과제 안내: "Task: Click the"이 있는 줄부터 데이터 끝까지 다시 쓰되, "thumbnail"만 "preview"로 바꾸고 나머지는 그대로 두세요. 그림은 답에 넣지 마세요.

═══ 발췌한 데이터 ═══

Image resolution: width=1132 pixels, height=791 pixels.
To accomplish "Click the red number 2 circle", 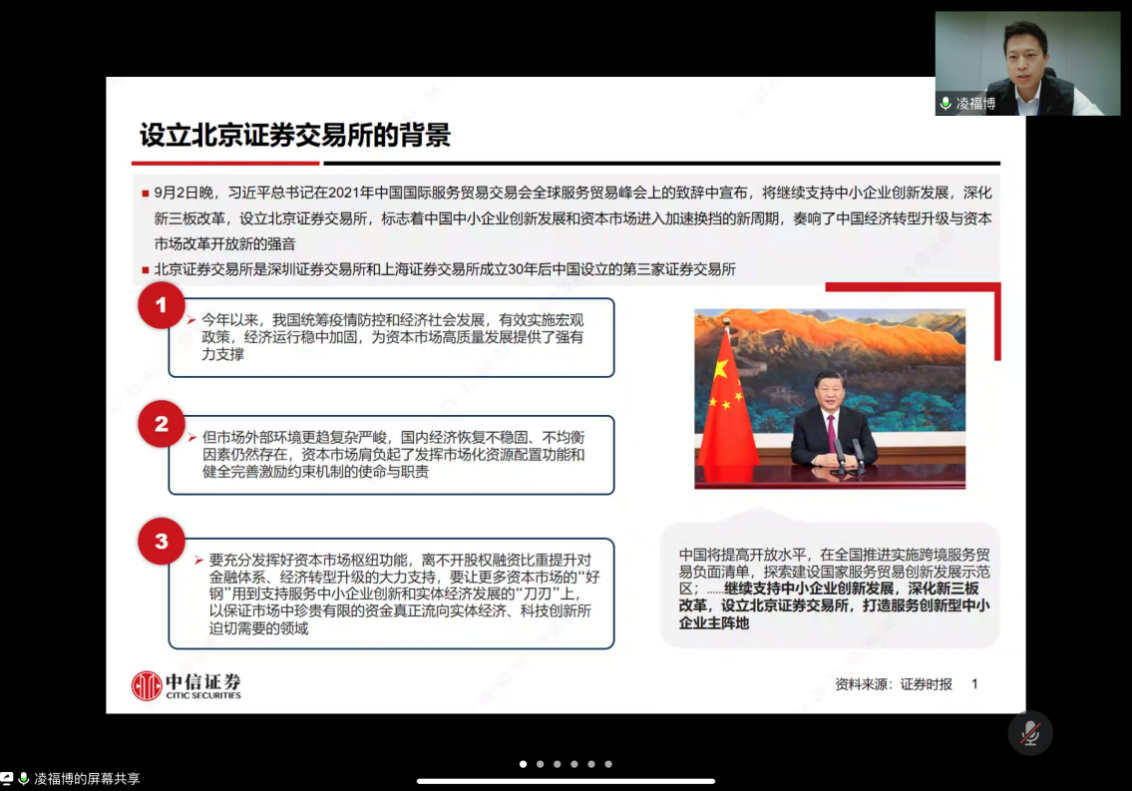I will 161,424.
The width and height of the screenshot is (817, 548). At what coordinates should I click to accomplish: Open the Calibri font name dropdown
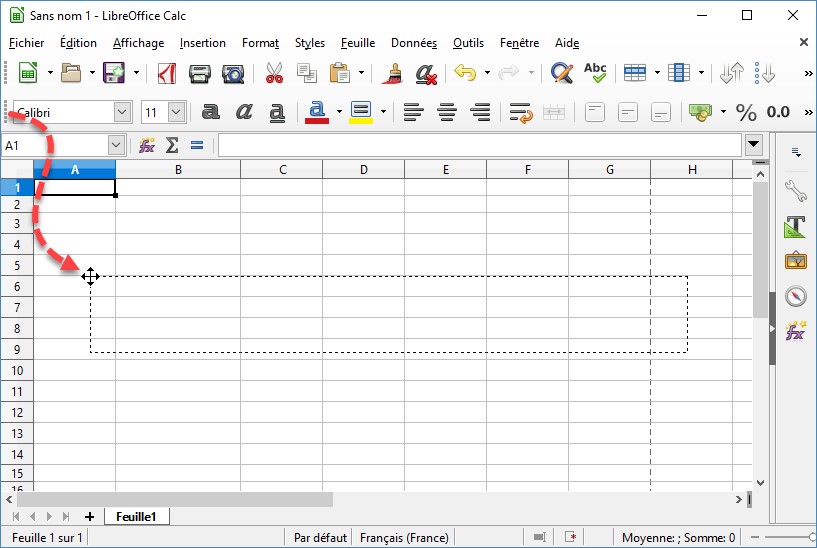click(122, 112)
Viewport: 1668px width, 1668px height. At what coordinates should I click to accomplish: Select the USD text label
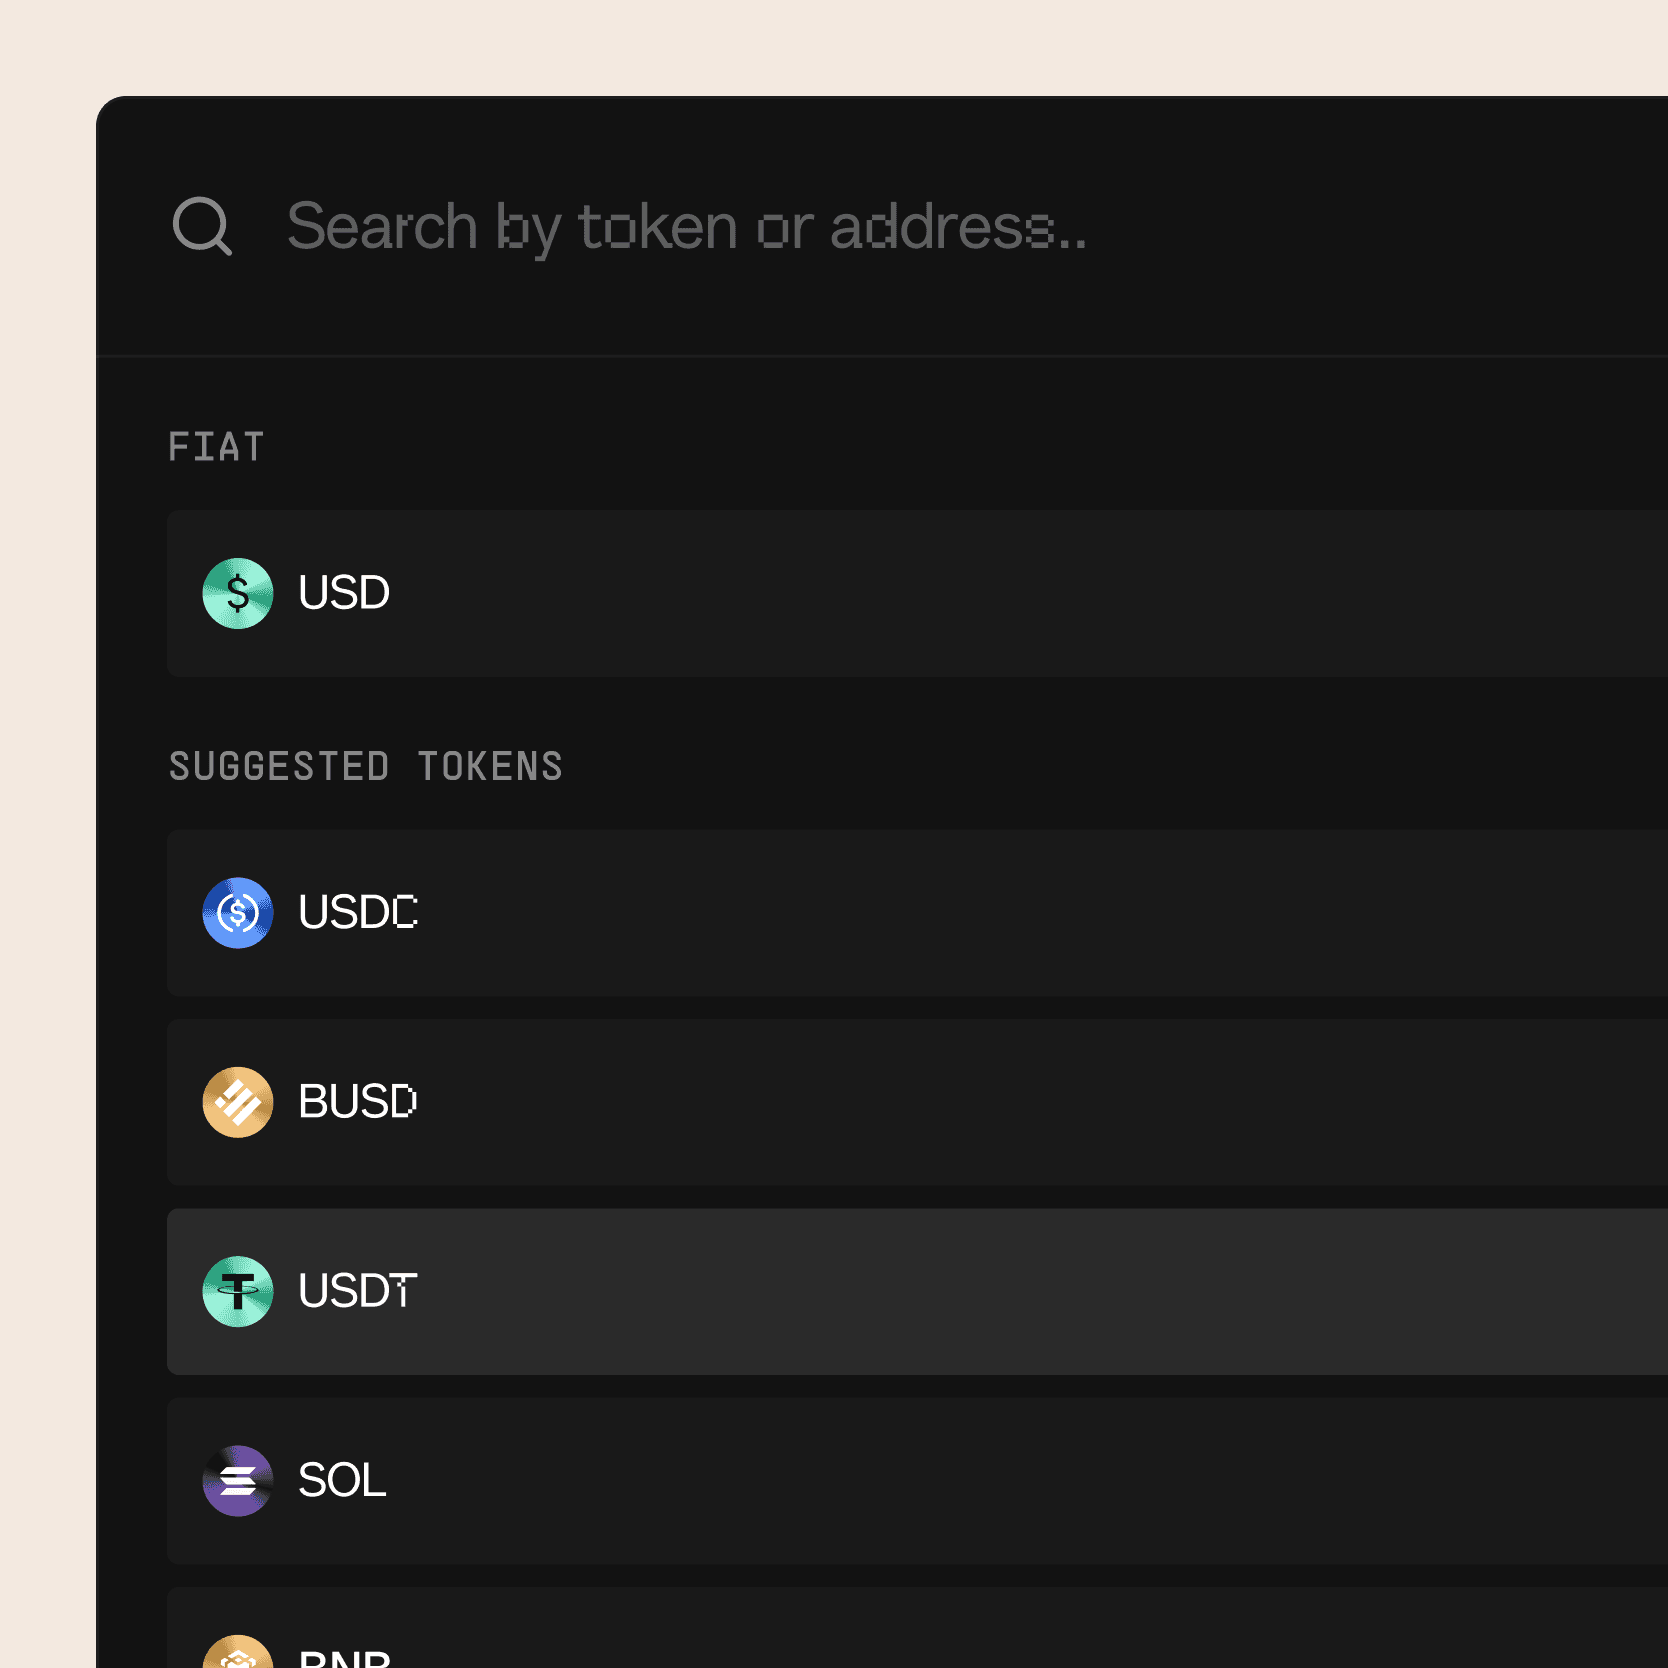pyautogui.click(x=344, y=593)
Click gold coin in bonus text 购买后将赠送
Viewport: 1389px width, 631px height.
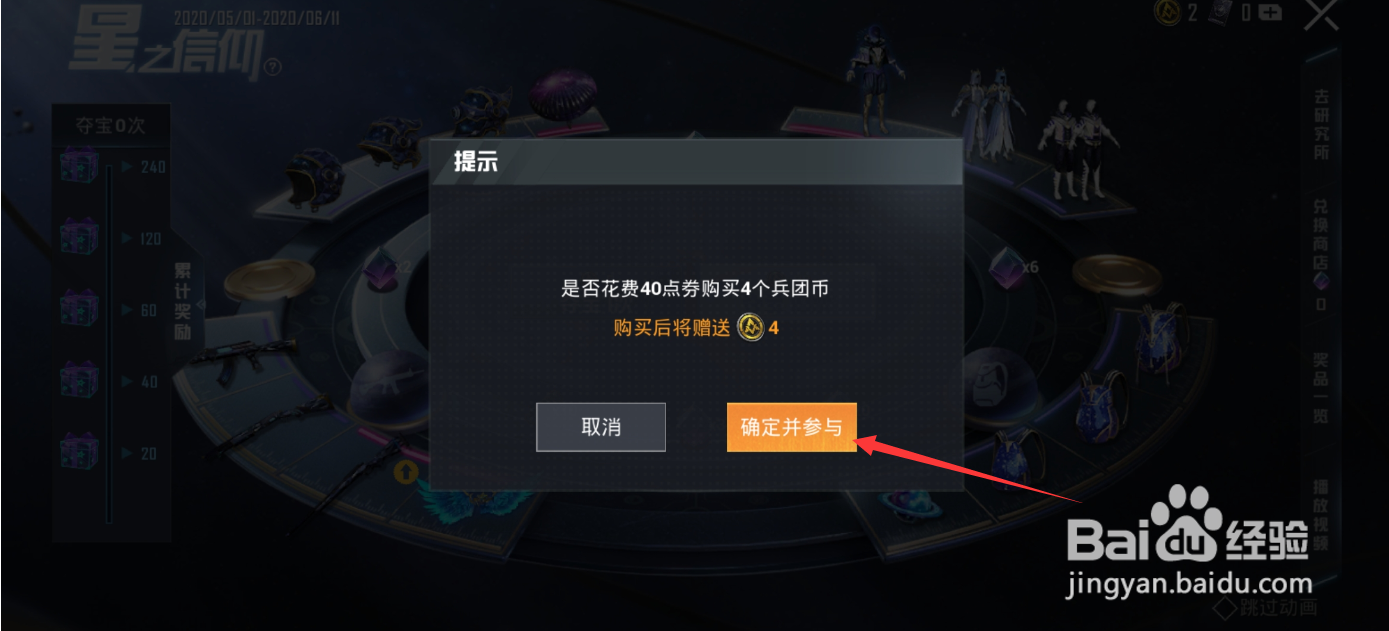tap(749, 327)
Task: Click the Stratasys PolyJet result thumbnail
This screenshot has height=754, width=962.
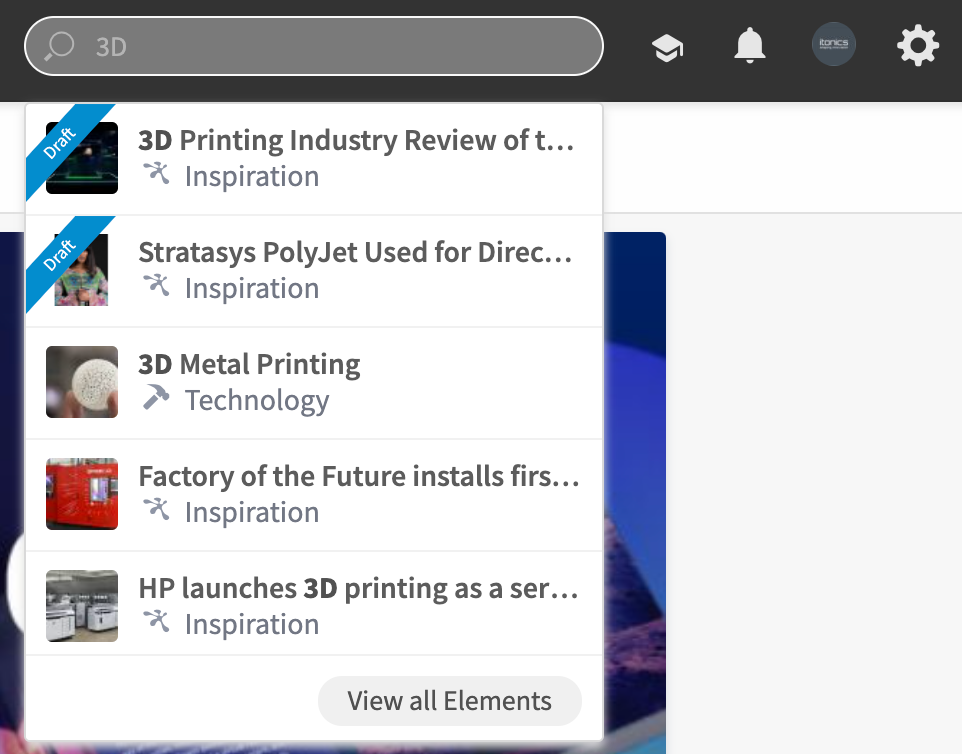Action: pos(82,270)
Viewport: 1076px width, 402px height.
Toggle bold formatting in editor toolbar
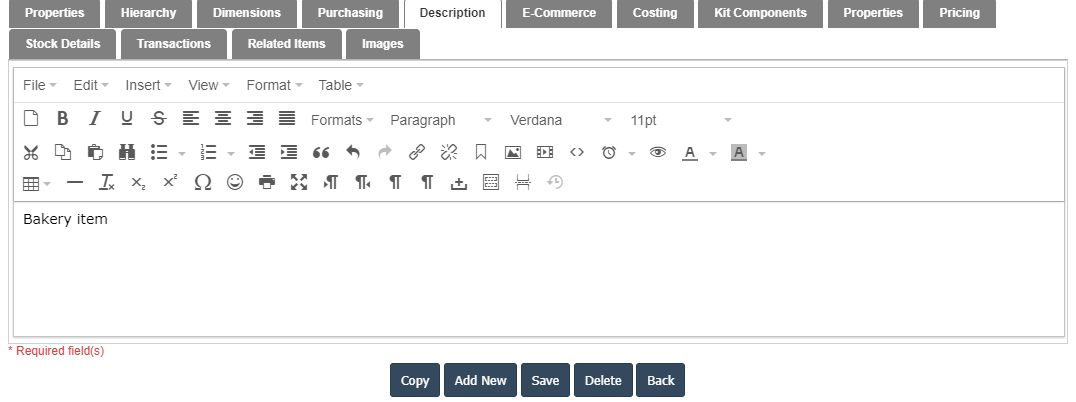(x=62, y=119)
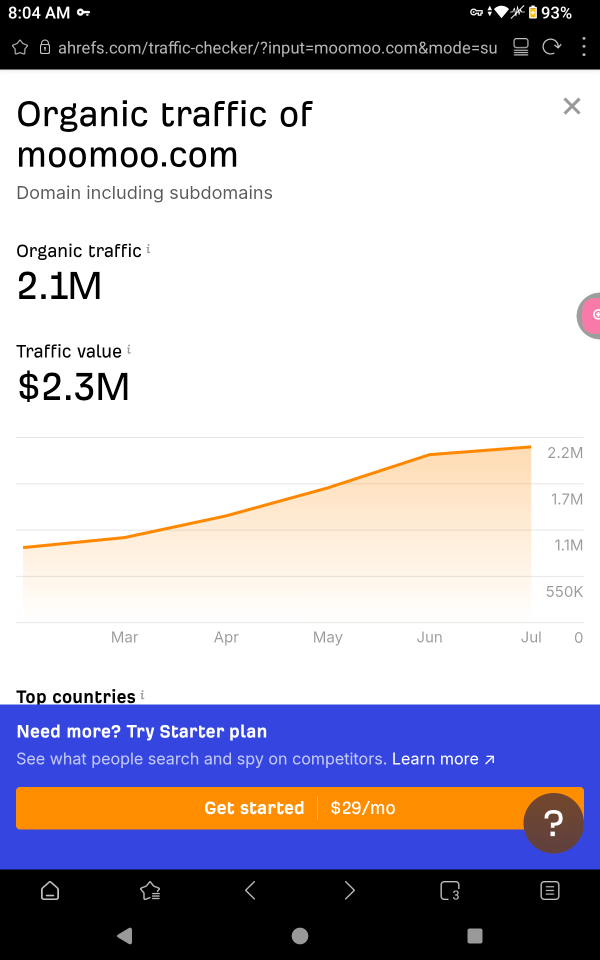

═══

완성한 답:
Task: Click the Stratasys PolyJet result preview
This screenshot has height=754, width=962.
Action: pos(82,270)
Viewport: 1076px width, 402px height.
Toggle bold formatting in editor toolbar
(x=62, y=119)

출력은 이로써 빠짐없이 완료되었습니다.